**Dataset extract:**
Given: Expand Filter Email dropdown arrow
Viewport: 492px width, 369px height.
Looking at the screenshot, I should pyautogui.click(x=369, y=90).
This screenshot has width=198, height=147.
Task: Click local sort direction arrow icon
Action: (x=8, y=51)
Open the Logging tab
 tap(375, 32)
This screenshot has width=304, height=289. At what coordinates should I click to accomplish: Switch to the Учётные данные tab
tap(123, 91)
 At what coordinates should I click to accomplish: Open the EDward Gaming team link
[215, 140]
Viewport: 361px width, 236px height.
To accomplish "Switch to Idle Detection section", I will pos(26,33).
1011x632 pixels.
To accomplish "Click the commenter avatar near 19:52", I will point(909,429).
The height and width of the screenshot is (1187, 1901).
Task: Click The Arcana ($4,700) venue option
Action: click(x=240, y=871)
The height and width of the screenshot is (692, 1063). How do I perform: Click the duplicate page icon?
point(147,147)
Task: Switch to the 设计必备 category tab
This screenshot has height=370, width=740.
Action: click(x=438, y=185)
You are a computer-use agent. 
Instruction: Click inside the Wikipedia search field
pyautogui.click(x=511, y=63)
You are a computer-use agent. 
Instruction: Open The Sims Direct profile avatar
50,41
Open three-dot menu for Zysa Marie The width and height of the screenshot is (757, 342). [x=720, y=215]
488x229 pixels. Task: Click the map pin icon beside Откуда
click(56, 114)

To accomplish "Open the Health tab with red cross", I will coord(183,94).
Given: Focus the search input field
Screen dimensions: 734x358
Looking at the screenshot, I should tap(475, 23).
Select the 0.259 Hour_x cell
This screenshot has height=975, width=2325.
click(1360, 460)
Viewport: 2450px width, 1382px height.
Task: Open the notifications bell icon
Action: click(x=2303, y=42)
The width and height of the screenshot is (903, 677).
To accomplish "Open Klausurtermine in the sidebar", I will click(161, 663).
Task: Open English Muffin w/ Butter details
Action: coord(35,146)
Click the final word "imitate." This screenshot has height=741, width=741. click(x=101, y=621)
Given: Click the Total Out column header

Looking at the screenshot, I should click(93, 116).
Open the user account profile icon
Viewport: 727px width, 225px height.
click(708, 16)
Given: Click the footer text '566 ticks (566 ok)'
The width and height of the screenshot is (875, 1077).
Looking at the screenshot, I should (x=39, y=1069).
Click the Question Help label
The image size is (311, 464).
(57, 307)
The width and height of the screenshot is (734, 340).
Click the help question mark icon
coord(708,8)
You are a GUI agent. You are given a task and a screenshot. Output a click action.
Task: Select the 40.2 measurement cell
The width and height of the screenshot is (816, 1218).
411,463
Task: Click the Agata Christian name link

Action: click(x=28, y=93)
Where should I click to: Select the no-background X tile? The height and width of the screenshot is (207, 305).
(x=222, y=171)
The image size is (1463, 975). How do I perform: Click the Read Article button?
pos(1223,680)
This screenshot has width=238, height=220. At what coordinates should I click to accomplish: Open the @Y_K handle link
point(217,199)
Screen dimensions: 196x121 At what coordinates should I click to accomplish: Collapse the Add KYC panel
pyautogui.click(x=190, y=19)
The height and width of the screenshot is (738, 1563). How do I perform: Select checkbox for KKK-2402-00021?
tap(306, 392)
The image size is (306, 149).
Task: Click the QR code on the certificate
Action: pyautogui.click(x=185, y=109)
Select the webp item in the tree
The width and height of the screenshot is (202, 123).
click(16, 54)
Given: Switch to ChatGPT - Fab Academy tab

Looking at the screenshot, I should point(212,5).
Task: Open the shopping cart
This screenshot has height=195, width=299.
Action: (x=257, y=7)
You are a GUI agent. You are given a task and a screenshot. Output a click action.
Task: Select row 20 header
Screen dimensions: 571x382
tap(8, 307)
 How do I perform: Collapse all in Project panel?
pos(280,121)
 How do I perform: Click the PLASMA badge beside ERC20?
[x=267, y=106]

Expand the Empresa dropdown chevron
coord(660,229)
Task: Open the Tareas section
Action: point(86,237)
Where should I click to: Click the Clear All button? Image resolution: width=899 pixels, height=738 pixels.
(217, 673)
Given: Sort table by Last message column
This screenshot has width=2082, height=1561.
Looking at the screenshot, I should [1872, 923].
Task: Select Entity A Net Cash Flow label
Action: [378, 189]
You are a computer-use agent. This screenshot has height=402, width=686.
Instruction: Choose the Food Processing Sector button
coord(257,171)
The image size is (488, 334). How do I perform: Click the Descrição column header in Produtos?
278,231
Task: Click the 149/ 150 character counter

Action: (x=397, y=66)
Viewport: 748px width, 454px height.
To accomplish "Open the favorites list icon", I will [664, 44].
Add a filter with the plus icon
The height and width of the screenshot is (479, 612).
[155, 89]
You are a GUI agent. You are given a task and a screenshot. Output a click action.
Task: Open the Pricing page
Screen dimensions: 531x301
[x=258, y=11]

**About this task:** Would you transcribe the listing word for word?

**Answer:**
Given: Expand Filter Email dropdown arrow
Viewport: 492px width, 369px height.
Looking at the screenshot, I should pyautogui.click(x=369, y=90).
This screenshot has width=198, height=147.
Task: Click local sort direction arrow icon
Action: (x=8, y=51)
Open the Logging tab
 tap(375, 32)
This screenshot has width=304, height=289. At what coordinates should I click to accomplish: Switch to the Учётные данные tab
tap(123, 91)
 At what coordinates should I click to accomplish: Open the EDward Gaming team link
[215, 140]
Viewport: 361px width, 236px height.
To accomplish "Switch to Idle Detection section", I will pos(26,33).
1011x632 pixels.
To accomplish "Click the commenter avatar near 19:52", I will point(909,429).
The height and width of the screenshot is (1187, 1901).
Task: Click The Arcana ($4,700) venue option
Action: click(x=240, y=871)
The height and width of the screenshot is (692, 1063). How do I perform: Click the duplicate page icon?
point(147,147)
Task: Switch to the 设计必备 category tab
This screenshot has height=370, width=740.
Action: click(x=438, y=185)
You are a computer-use agent. 
Instruction: Click inside the Wikipedia search field
pyautogui.click(x=511, y=63)
You are a computer-use agent. 
Instruction: Open The Sims Direct profile avatar
50,41
Open three-dot menu for Zysa Marie The width and height of the screenshot is (757, 342). [x=720, y=215]
488x229 pixels. Task: Click the map pin icon beside Откуда
click(56, 114)

To accomplish "Open the Health tab with red cross", I will coord(183,94).
Given: Focus the search input field
Screen dimensions: 734x358
Looking at the screenshot, I should tap(475, 23).
Select the 0.259 Hour_x cell
This screenshot has height=975, width=2325.
click(1360, 460)
Viewport: 2450px width, 1382px height.
Task: Open the notifications bell icon
Action: click(x=2303, y=42)
The width and height of the screenshot is (903, 677).
To accomplish "Open Klausurtermine in the sidebar", I will click(161, 663).
Task: Open English Muffin w/ Butter details
Action: coord(35,146)
Click the final word "imitate." This screenshot has height=741, width=741. click(x=101, y=621)
Given: Click the Total Out column header

Looking at the screenshot, I should click(93, 116).
Open the user account profile icon
Viewport: 727px width, 225px height.
click(708, 16)
Given: Click the footer text '566 ticks (566 ok)'
The width and height of the screenshot is (875, 1077).
Looking at the screenshot, I should (x=39, y=1069).
Click the Question Help label
The image size is (311, 464).
(57, 307)
The width and height of the screenshot is (734, 340).
Click the help question mark icon
coord(708,8)
You are a GUI agent. You are given a task and a screenshot. Output a click action.
Task: Select the 40.2 measurement cell
The width and height of the screenshot is (816, 1218).
411,463
Task: Click the Agata Christian name link

Action: click(x=28, y=93)
Where should I click to: Select the no-background X tile? The height and width of the screenshot is (207, 305).
(x=222, y=171)
The image size is (1463, 975). How do I perform: Click the Read Article button?
pos(1223,680)
This screenshot has width=238, height=220. At what coordinates should I click to accomplish: Open the @Y_K handle link
point(217,199)
Screen dimensions: 196x121 At what coordinates should I click to accomplish: Collapse the Add KYC panel
pyautogui.click(x=190, y=19)
The height and width of the screenshot is (738, 1563). How do I perform: Select checkbox for KKK-2402-00021?
tap(306, 392)
The image size is (306, 149).
Task: Click the QR code on the certificate
Action: pyautogui.click(x=185, y=109)
Select the webp item in the tree
The width and height of the screenshot is (202, 123).
click(16, 54)
Given: Switch to ChatGPT - Fab Academy tab

Looking at the screenshot, I should point(212,5).
Task: Open the shopping cart
This screenshot has height=195, width=299.
Action: (x=257, y=7)
You are a GUI agent. You are given a task and a screenshot. Output a click action.
Task: Select row 20 header
Screen dimensions: 571x382
tap(8, 307)
 How do I perform: Collapse all in Project panel?
pos(280,121)
 How do I perform: Click the PLASMA badge beside ERC20?
[x=267, y=106]

Expand the Empresa dropdown chevron
coord(660,229)
Task: Open the Tareas section
Action: point(86,237)
Where should I click to: Click the Clear All button? Image resolution: width=899 pixels, height=738 pixels.
(217, 673)
Given: Sort table by Last message column
This screenshot has width=2082, height=1561.
Looking at the screenshot, I should [1872, 923].
Task: Select Entity A Net Cash Flow label
Action: [378, 189]
You are a computer-use agent. This screenshot has height=402, width=686.
Instruction: Choose the Food Processing Sector button
coord(257,171)
The image size is (488, 334). How do I perform: Click the Descrição column header in Produtos?
278,231
Task: Click the 149/ 150 character counter

Action: (x=397, y=66)
Viewport: 748px width, 454px height.
To accomplish "Open the favorites list icon", I will [664, 44].
Add a filter with the plus icon
The height and width of the screenshot is (479, 612).
[155, 89]
You are a GUI agent. You are given a task and a screenshot. Output a click action.
Task: Open the Pricing page
Screen dimensions: 531x301
[x=258, y=11]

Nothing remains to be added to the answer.